Bleach

2020-07-11

Apesar de ser de 2006 Bleach lembra animes dos anos noventa como Evangelion pela sua pegada intimista, mas que aos poucos revela ser desse século, mesmo, sobre as constantes divagações sobre nossa essência, em uma abordagem mais abstrata, embora não menos direta: há fantasmas bons e maus. Apresentada rapidamente, a trama é sobre esse jovem que consegue ver espíritos. A família cuida dos vivos em uma clínica e ele cuida dos mortos. É colocado em constante treinamento físico pelo seu pai que se preocupa em ensiná-lo a se defender e a suas irmãs, já que sua mãe se foi (pode haver algo aí na trama futura).

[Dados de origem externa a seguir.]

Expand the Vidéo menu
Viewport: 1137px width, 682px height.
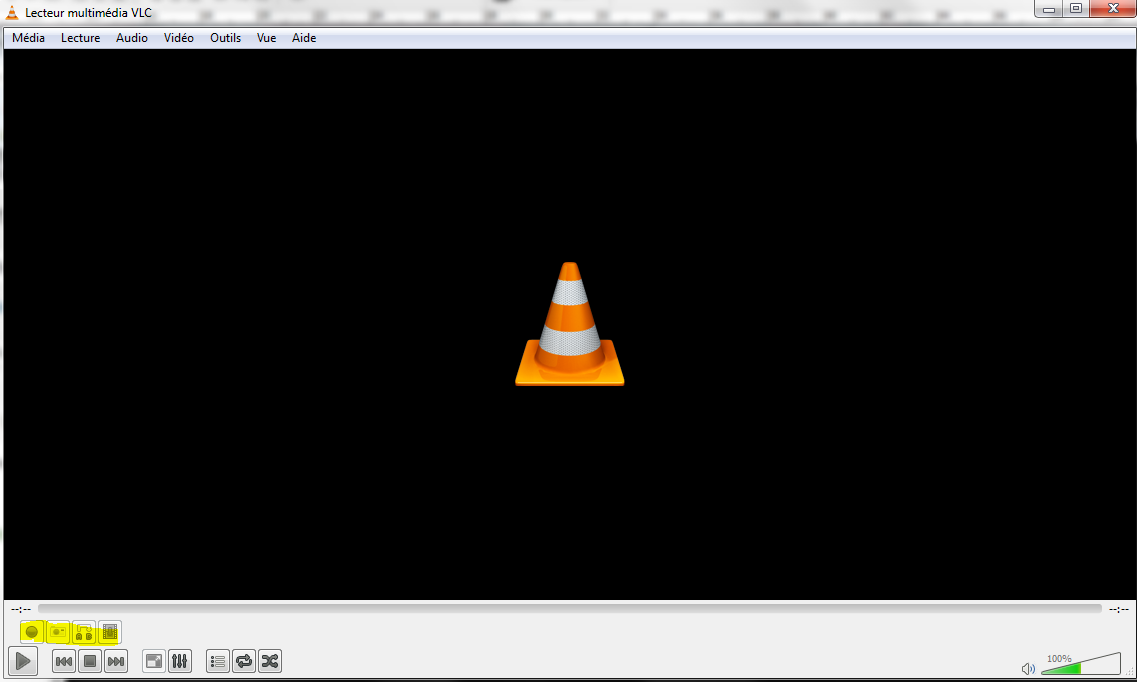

Ele encontra uma Ceifadora de Almas igualmente jovem e atraente, vestindo um estiloso uniforme padrão de samurai negro. Ela explica que busca combater os Hollows, não os Wholes. Há duas classes de espíritos, os primeiros se alimentam dos segundos, e ela parece trazer o equilíbrio a este mundo. Abatida no primeiro episódio, ela doa seus poderes para este jovem que agora ele próprio vira Ceifador de Almas. Toda a trama se explica rapidamente. Se trata mais de aventura e menos de drama, mas possui um certo fundo dramático interessante e necessário para que o anime não fique na superfície de lutas. Escolher dois gêneros e uma situação de igual para igual pode ir trazendo revelações de todos os lados enquanto as aventuras são vividas, sempre em torno dessa mitologia inicial criada.

Bleach é bem século 21, mesmo. Ele prioriza a poesia acima das questões mundanas.